Before resorting to the one-rein stop, I will first attempt to regain the horse's attention by asking him to execute a transition, a change of direction, or a half-halt. Asking the horse to do something different than what he is currently doing will distract him from whatever he is fixated on, but it will also serve as a diagnostic tool, telling me just how far away his attention really is. If I get no response to my request, or if he responds with an irritated tail swish or head-toss, I interpret this as the equivalent to a human flipping me the bird or ignoring me entirely when I try to interact with them--in other words, it is highly disrespectful and tells me where I stand in the hierarchy! In both instances, the one-rein stop is a highly effective tool at getting the horse to return his attention and respect to me, immediately, without allowing for a discussion about it.

Another valid use of the one rein stop is as a preventative to a spook. One of the most effective ways to avoid having a horse spook, particularly at a moving object, is to keep the horse facing that object. If he is facing the object of his fear, he can no longer feel as if it is chasing him, and if he does want to bolt, he won't bolt toward the thing he's afraid of so he will most likely keep his feet still.

If you are aware that something is likely to cause your horse a spook (for example, if there's a skateboarder coming down the street behind you, or the garbage truck is about to turn the corner), then you can preemptively begin a one-rein halt that ends with your horse facing the offensive item.
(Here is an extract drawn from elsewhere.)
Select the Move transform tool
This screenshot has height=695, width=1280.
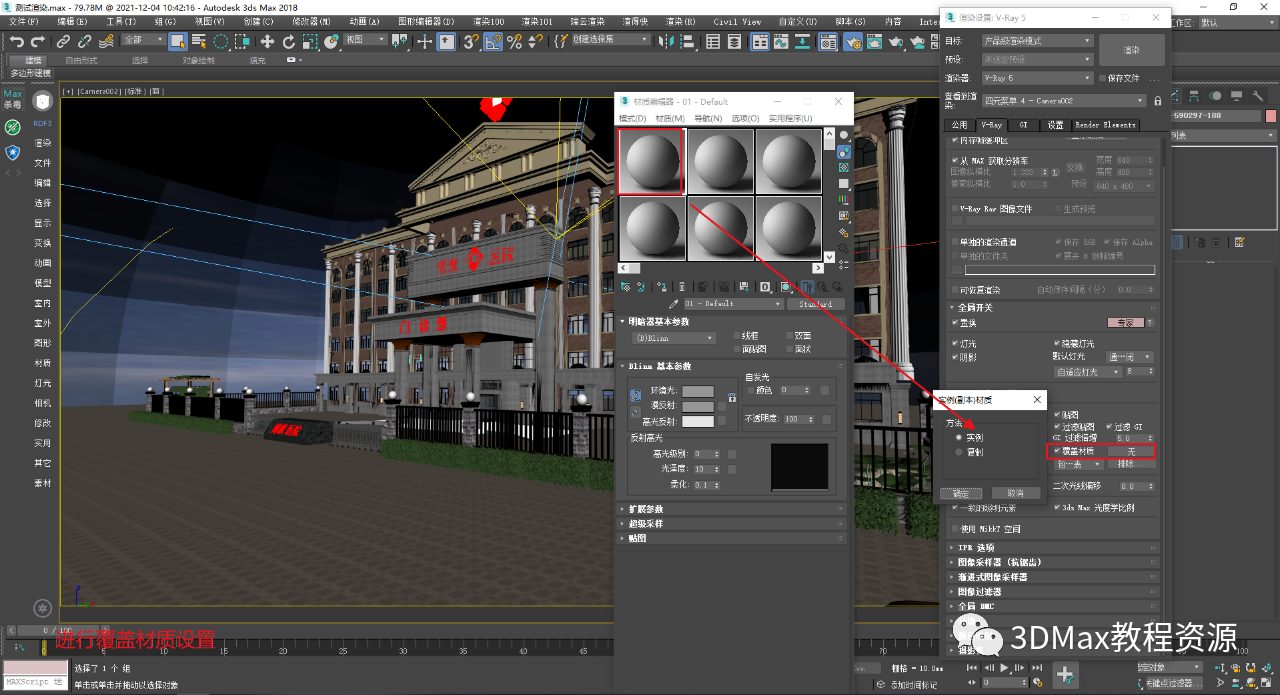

The execution of the maneuver should keep your horse's attention on you at least long enough to buy you some time and prepare yourself for any potential reaction, and it also allows you set the horse up in such a way that a reaction if less likely to occur (i.e. facing the potentially scary object).

When riding horses who have the tendency to fling their head and brace against your hand, the one-rein stop is an indispensable tool that can keep you from fighting against the animal for the entirety of your ride. Of course, any medical reason for the head flinging should be addressed before treating it as a training issue, but once it has been confirmed to be behavioral and not physical, then a horse who habitually flings his head can be corrected by applying only lateral pressure (i.e. pressure through just one rein or the other) to his face. It's harder for a horse to brace against lateral rein pressure than it is for him to brace against bilateral pressure, and he can forget about head-flinging when his nose has been brought all the way around to your knee! This trick has probably kept my nose from getting broken by a rogue horse head on more than one occasion.

When retraining a horse with a head-flinging habit, it's important to realize that this is usually a behavior that a horse develops as a defense mechanism. Make sure you don't use too strong of a bit or too strong a hand aid on such as horse as it will only exacerbate the issue. That being said, there should be little tolerance for this to continue as it can be quite dangerous for the rider, and a one-rein stop can correct the behavior in a way that won't perpetuate it by making the horse more defensive the way pulling on both reins does.

Lastly, teaching the horse the one-rein stop is just good training, period. A horse who will correctly respond to the cue for a one-rein stop is one who is laterally flexible, soft through the jaw and pole, and responsive not only through the mouth and face, but through the neck and rib cage as well. Any horse you get on should possess at least this minimum of training.